Cystic fibrosis transmembrane conductance regulator (CFTR) channel regulatory (R) domain  -  Cystic fibrosis transmembrane conductance regulator (CFTR) channel

Biological function
CFTR is a multifunctional protein, which provides the pore of a linear conductance chloride channel and also functions to regulate other membrane proteins. CFTR is regulated by phosphorylation at the intrinsically disordered regulatory (R) region. The R region has multiple effects on CFTR: it can contribute to activation or inhibition of the channel depending on the position and number of phosphorylation. The nucleotide binding domain (NBD1) preferably interacts with the non-phosphorylated R region. Binding occurs in a dynamic fashion with multiple, exchanging R sites.

Structural evidence
Assignments were obtained for 97% of the 1H, 15N, 13Cα, 13Cβ and C’ resonances of the nonphosphorylated R-region sequence and 99% of the resonances of the phosphorylated sequence, using a variety of triple-resonance experiments. Residues 718-722 in the nonphosphorylated R region lack assignments because of resonance broadening (loss of intensity accompanied by an increase in NMR resonance linewidth), probably resulting from millisecond- to microsecond-timescale sampling of a small population of stabilized conformations for these residues. Distinct segments of the R region have fractionally populated local helical structure, reflecting a bias of these residues toward helical conformations in the pool of conformers. In the nonphosphorylated R region, residues 654-668, 759- 764, 766-776 and 801-817 all have a greater than 5% a-helical population. Phosphorylation produces a global decrease in helical content, consistent with that observed in circular dichroism experiments. Phosphorylation generally decreases R2 relaxation rates. Upon adding NBD1, ratios of peak intensities varied from 0 to 1.3, with broad rather than sharp minima, reflective of longer stretches of residues interacting with varying affinities and no global disorder-to-order transition. Several segments of the R region appear to bind NBD1, to various degrees, implying dynamic exchange of several R-region binding segments on and off NBD1. The presence of fractional helical structure in the free state of the R region and changes in resonance intensity over several stretches of 10-15 residues upon binding to NBD1 provide evidence that R- region interactions are mediated by stabilization of fluctuating helical structural elements.

Biochemical evidence
Phosphorylation reduces helical propensity and reduces NBD1 binding.

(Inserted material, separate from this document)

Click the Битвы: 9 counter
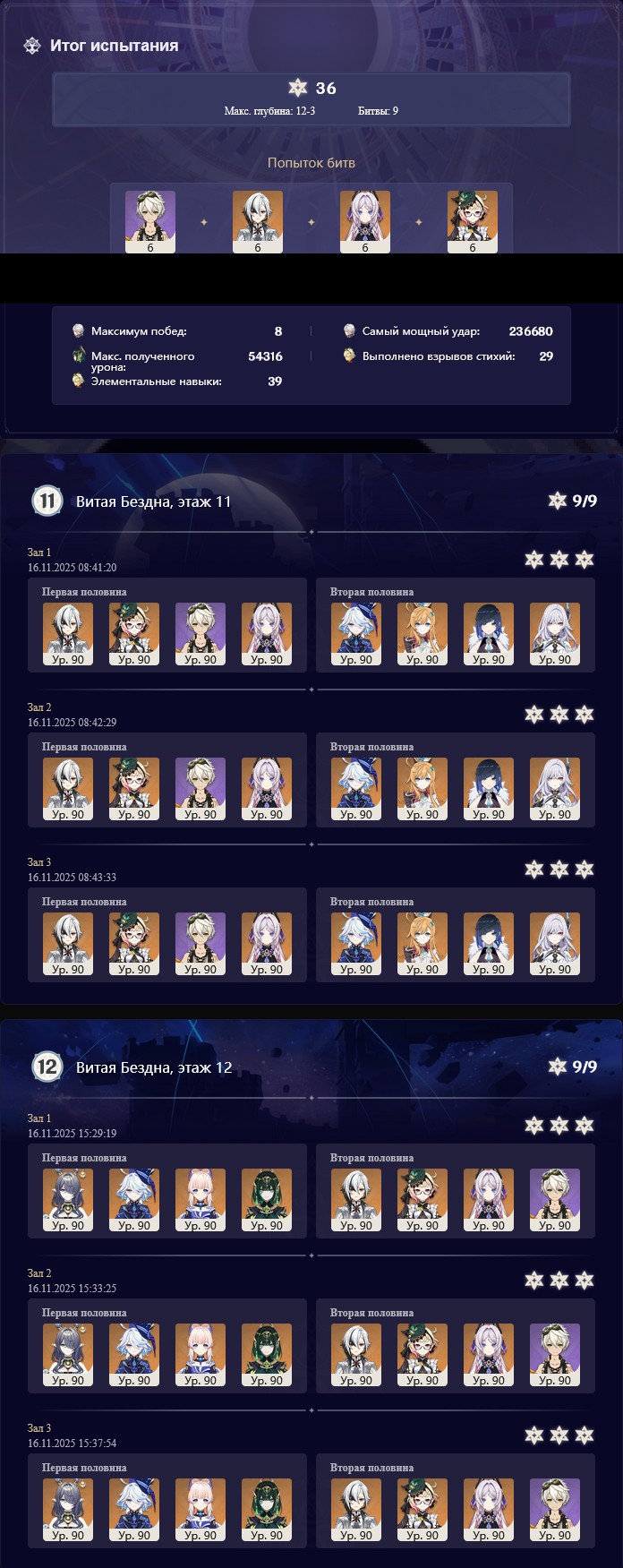 pyautogui.click(x=378, y=111)
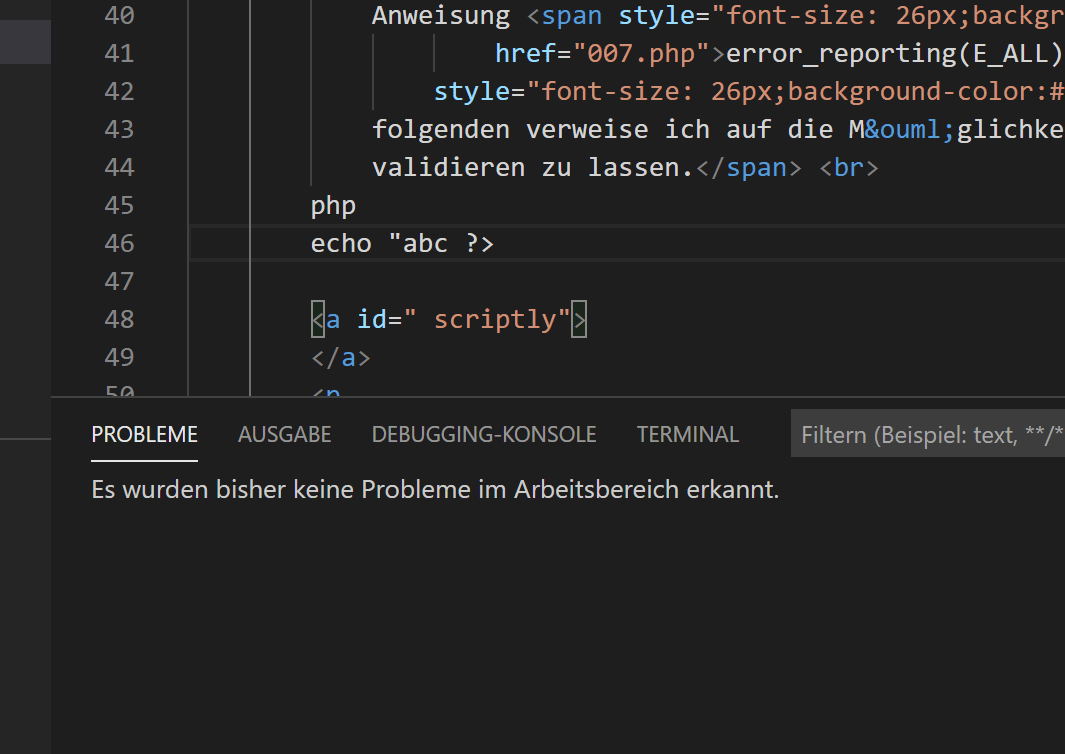This screenshot has width=1065, height=754.
Task: Open the AUSGABE tab
Action: point(284,435)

Transient helices of R are stabilized upon the interaction. The interactions established by multiple regions could explain the lack of a specific phosphorylation site to regulate the interaction. Transient interactions between multiple R segments and the NBD1 also modulate the equilibrium of the NBD1 - NBD2 dimerization, which ultimately results in channel opening.

Mechanism category
conformational selection

Posttranslational modification
CFTR activity is regulated by R region phosphorylation, which reduces the propensity of transient helices. The R regions behavior is a ’rheostat’, which gradually tunes channel activity.

Isoforms, context-dependence
Interactions between NBD1 and R are sensitive to various interaction partners.

Dynamic interactions modulated by phosphorylation of the fuzzy region regulate channel opening via variable interactions with the NBD1 domains.

Medical relevance
Mutations in CFTR leading to defective regulation or transport of chloride ions across the apical surface of epithelial cells are the primary cause of the genetic disease cystic fibrosis.